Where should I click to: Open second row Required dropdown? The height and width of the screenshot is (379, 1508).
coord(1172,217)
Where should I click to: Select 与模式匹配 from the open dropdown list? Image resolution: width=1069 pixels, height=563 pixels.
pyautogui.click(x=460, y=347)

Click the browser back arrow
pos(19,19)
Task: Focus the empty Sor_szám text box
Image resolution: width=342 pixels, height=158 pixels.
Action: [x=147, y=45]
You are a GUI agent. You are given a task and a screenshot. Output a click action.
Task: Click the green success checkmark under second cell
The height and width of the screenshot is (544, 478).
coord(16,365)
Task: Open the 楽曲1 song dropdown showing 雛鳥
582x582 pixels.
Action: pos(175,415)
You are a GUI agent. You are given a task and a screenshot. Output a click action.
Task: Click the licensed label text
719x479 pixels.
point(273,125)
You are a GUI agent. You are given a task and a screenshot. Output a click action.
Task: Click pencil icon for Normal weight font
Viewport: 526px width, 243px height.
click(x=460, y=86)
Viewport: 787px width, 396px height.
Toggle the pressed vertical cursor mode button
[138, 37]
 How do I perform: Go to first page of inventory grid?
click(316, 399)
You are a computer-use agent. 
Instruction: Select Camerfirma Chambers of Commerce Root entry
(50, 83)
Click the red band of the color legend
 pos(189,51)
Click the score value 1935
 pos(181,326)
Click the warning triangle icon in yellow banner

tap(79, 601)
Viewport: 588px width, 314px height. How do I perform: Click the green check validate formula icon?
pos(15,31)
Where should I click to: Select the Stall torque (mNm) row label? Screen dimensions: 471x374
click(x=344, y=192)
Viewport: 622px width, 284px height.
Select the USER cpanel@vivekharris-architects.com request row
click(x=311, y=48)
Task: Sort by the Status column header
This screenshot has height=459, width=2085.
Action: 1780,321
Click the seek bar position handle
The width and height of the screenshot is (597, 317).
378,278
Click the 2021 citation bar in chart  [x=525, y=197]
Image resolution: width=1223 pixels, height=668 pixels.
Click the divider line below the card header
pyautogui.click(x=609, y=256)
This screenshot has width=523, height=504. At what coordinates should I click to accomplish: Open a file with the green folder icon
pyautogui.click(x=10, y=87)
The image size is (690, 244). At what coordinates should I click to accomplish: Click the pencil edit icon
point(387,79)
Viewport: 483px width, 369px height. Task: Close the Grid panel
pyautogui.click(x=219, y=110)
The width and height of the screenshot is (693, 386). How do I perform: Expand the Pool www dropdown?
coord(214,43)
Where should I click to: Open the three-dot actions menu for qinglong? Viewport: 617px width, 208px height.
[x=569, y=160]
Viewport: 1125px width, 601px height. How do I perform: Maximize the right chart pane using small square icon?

--------------------

Return the number of lines in the records holding the string "chart", without any other words.

→ **Solution for this problem**
2